I know with a maximum of eight rounds, I’m not going to get to everything. Usually, it winds up being 1 round of self defense, two rounds of A Game stuff, two rounds of B game stuff, and 2 rounds of new stuff, with a spare round for general positional drilling. I try to make sure I mix it up from top to bottom, and try to drill escapes as much as I drill attacks. (I used to list “to drill” techniques by position instead of by level of familiarity, but I find this more useful).
This is how I set up my planning. It’s useful both in process and in outcome: just devoting more mental energy to jiujitsu is valuable, and this method has really helped in getting where I want to go.
There’s one critical element I’ve saved for last, though.
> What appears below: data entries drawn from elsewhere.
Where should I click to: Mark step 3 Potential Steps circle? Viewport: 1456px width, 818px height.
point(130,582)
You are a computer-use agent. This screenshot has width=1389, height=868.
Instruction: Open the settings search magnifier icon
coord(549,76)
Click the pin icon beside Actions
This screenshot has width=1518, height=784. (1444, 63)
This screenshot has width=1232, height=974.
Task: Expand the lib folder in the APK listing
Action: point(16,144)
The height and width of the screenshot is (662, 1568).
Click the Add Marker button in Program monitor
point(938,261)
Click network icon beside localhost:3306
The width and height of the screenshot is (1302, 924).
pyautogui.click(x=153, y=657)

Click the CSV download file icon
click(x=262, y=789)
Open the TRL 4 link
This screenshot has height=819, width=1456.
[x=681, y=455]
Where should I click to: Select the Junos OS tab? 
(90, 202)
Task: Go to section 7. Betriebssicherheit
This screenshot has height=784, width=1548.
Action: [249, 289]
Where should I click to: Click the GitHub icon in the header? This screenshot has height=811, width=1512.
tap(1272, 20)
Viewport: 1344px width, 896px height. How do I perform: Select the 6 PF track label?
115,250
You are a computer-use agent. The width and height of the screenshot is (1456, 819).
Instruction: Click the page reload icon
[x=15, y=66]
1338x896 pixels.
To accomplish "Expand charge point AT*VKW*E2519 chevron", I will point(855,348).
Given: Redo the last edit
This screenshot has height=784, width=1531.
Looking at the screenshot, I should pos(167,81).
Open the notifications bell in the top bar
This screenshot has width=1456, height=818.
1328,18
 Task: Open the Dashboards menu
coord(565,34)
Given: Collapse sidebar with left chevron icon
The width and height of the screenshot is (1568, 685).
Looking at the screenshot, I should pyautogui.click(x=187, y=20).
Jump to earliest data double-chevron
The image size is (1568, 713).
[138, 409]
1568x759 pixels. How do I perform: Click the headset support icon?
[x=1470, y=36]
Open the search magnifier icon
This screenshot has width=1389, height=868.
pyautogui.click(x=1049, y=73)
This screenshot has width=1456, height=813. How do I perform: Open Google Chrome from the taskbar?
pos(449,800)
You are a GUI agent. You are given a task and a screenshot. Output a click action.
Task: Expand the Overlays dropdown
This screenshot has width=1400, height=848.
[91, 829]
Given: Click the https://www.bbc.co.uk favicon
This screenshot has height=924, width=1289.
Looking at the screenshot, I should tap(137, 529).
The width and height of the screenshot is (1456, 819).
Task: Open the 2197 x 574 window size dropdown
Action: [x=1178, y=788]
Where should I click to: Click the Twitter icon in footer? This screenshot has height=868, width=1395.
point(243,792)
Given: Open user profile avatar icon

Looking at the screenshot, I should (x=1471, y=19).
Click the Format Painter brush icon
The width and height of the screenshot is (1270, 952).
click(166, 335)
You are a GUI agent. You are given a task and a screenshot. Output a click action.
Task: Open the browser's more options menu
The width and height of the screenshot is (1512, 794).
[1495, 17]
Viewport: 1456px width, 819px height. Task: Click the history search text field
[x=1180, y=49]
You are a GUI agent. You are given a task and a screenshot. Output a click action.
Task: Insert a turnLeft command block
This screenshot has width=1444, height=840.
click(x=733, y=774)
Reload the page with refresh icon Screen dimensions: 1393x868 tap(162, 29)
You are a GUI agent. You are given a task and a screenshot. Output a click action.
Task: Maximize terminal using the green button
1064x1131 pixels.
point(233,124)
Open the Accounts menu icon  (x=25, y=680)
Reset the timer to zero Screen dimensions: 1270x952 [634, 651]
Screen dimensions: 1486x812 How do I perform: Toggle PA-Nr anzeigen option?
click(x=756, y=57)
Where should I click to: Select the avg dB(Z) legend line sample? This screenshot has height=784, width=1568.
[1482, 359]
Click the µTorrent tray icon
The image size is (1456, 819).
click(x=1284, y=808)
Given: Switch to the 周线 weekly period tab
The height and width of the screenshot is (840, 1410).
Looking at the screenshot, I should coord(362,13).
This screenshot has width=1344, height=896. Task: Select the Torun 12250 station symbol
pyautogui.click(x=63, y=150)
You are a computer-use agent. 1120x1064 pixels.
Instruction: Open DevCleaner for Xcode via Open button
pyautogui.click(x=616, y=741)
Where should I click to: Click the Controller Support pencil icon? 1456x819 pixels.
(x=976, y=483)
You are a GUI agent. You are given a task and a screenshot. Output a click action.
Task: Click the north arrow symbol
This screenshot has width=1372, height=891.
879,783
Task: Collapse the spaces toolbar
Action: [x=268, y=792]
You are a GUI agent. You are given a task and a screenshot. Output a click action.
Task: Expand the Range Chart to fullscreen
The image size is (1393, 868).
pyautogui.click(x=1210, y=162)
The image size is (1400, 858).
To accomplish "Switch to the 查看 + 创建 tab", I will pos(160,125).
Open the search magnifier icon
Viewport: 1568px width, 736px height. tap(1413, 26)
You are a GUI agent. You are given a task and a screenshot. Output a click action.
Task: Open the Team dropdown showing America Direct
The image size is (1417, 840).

If you do this, I absolutely promise you’ll improve. Ready?
This is the part where you lock in your benefits. People love to roll, and rolling is fun. Not everyone loves to drill.
But if you show me a world champion, I’ll show you someone who has spent countless hours drilling, and someone who probably — like the Miyaos — still puts in the time and effort on their very best moves, even if they’ve done those moves 10,000 times.
Drill what you think you know best. Drill the moves you know but could do better. Drill the moves you just learned. And — a subject I should have paid more attention to in this post — drill the transitions between all of these moves (how one guard pass or sweep connects to the next option, when they defend. I’ll do a future post on this.) Do self defense drills, guard passing drills, sweep drills and submission drills. If you just learned something amazing, stay after class and spend five extra minutes drilling that. If you can’t find a partner, do solo drills.
You invest so much of your life into jiujitsu. Another five minutes to lock in those returns is a profound force multiplier for your learning. Don’t miss out.